**PROVIDED RECORDS**:

:::::

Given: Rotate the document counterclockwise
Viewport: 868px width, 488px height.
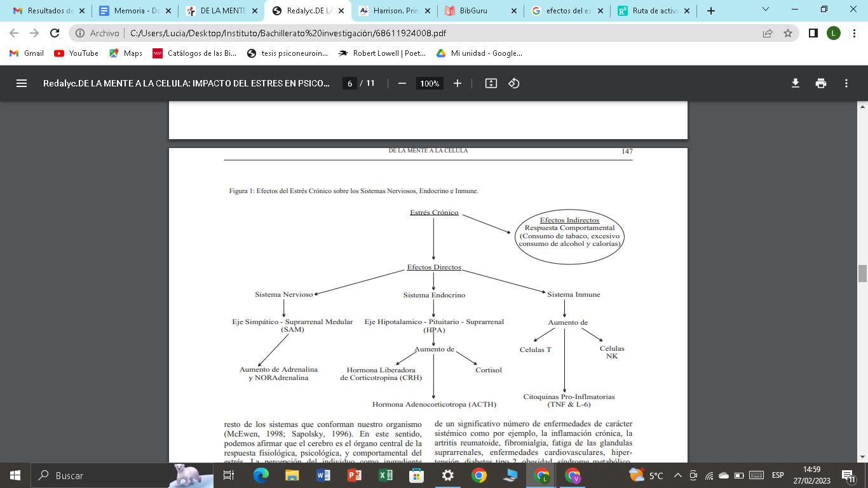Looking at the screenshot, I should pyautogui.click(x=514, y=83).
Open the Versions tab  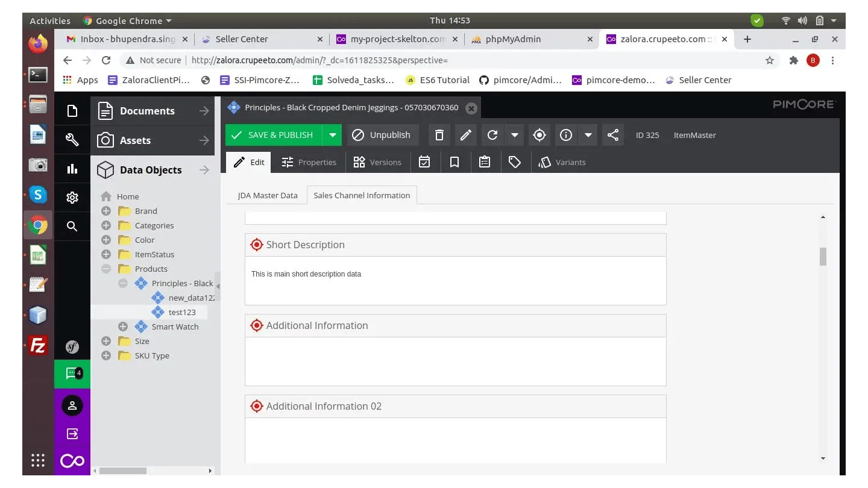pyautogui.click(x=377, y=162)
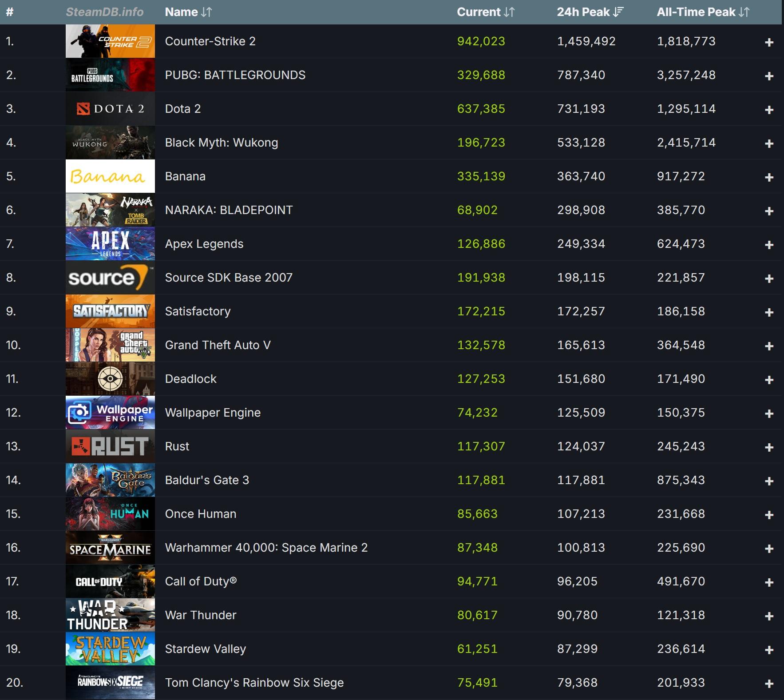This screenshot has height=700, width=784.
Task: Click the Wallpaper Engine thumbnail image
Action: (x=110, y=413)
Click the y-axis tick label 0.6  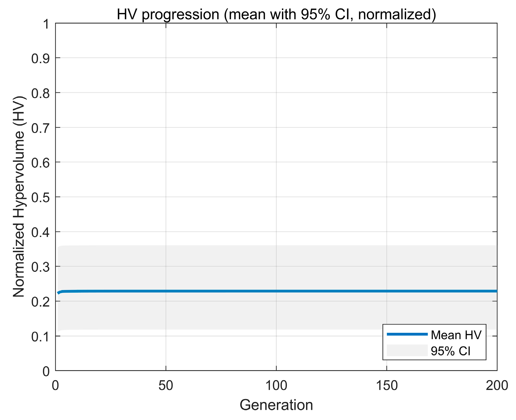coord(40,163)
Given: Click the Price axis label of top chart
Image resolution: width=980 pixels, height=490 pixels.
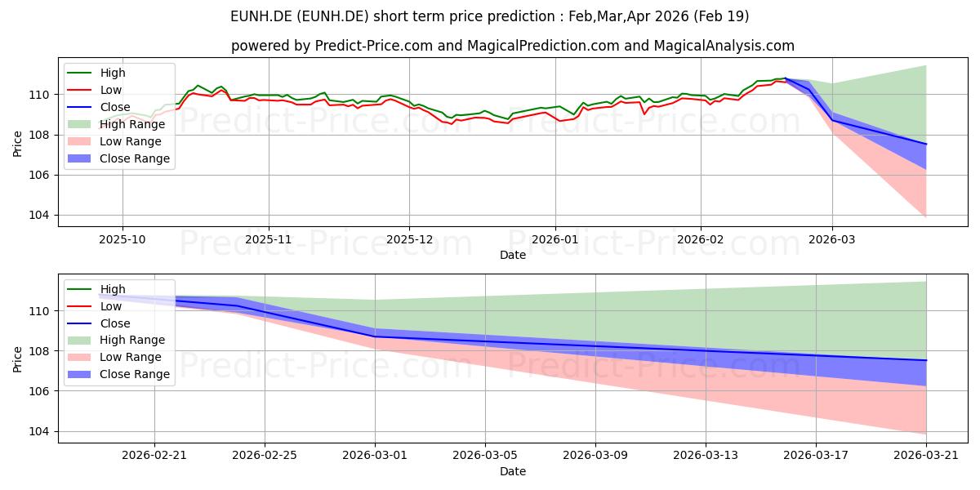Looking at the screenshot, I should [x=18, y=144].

:::::

**EXERCISE AIM**:
In the entries above, find lines with "Given" and copy each.

**EXERCISE RESULT**:
Given: Rotate the document counterclockwise
Given: Click the Price axis label of top chart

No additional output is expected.